Onun “Fuzûlî” mahlasını alması hayli nüktelidir:
Fuzûlî, şiire başladığı yıllarda çeşitli mahlaslar kullanmış, fakat bunları başka şâirlerin de kullandıklarını görünce hepsinden vazgeçmiştir. Nihâyet ilk bakışta “gereksiz, boşboğaz ve fodul” gibi mânâlara geldiğinden hiç kimsenin mahlas olarak alamayacağı “Fuzûlî” kelimesini keşfetmiş ve severek tercih etmiştir. Zîrâ bu kelime, fazl’ın çoğuludur ki, “şahsî üstünlüklerle, yâni fazîletlerle alâkalı” mânâsına da gelmektedir.
Fuzûlî, bu mahlası tercihini Farsça dîvânının mukaddimesinde:
“Düşündüm; eğer şiirde başkaları ile müşterek bir mahlas alırsam muvaffak olamadığım takdîrde bana yazık olur. Muvaffak olursam mahlas ortağıma zulmetmiş olurum. Bunu ortadan kaldırmak için kimsenin kabûl etmediği ve edemeyeceği bir mahlas aldım. Böylece mahlas sebebiyle gelebilecek üzüntülerin kapısını kapadım ve şiirlerin karışması endişesinden kurtuldum.” şeklinde anlatır.
Bir şiirinde de şöyle der:
“Kötü bir nâm almam, beni halk arasına karışmaktan uzak tuttu. Bu suretle kendi köşeme çekilip hüner elde etmekle meşgul oldum. Allâh’a şükür olsun fenâ sandığım şey iyi çıktı. Dikenim gül, toprağım altın, taşım da mücevher oldu.”

Hasılım yok ser-i kuyunda beladan gayrı
Garazım yok reh-i aşkında fenadan gayrı
Senin etrafında elde edebildigim bir sey yok beladan baska, Bir amacım yok aşkının yollarında kendimi kaybetmekten başka .
Ney-i bezm-i gamem ey ah ne bulsan yele ver
Oda yanmış kuru cismimde hevadan gayrı
Uzuntu toplulugunun neyiyim, ne bulursan rüzgara ver , Ateşle yanmış kuru cismimde havadan başka.
Perde çek çehreme hicran günü ey kanlı sirişk
Ki gözüm görmeye ol mah-likadan gayrı
Hicran günü yüzüme bir perde çek ey gözyaşı, Ki gözüm kimseyi görmesin o ay yüzlü güzelden başka.

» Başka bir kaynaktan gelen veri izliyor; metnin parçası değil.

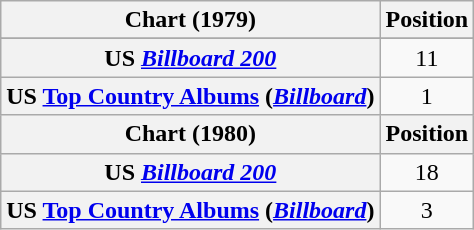
18 (427, 172)
Chart (1979) (190, 20)
11 (427, 58)
Chart (1980) (190, 134)
1 (427, 96)
3 (427, 210)
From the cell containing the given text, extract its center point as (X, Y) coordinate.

Yetti bikesliğim al gayete kim çevremde
Kimse yok çevrile girdab-ı beladan gayrı
Yetti artık kimsesizliğim, çevremde kim varsa al, Dönen hiç bir şey yok bela girdabından başka.
Ne yanar kimse bana ateş-i dilden özge
Ne açar kimse kapım bad-ı sabadan gayrı
Ne yanar kimse bana gönül ateşinden özge, Ne açar kimse kapımı sabah rüzgarından başka
Bozma ey mevc gözüm yaşı hababın ki bu seyl
Koymadı hiç imaret bu binadan gayrı
Ey dalga! bu sel gözümün yaşının bir kabarcığıdır, bozma, Eağlam hiç bir şey bırakmadı bu binadan başka
Bezmi aşk içre fuzuli nice ah eylemeyem
Ne temettu bulunur bende sadadan gayrı
Aşk alemi içinde ah edip sızlanma ey fuzuli! Ne kar bulabilirsin ki kendinde bu sedadan başka.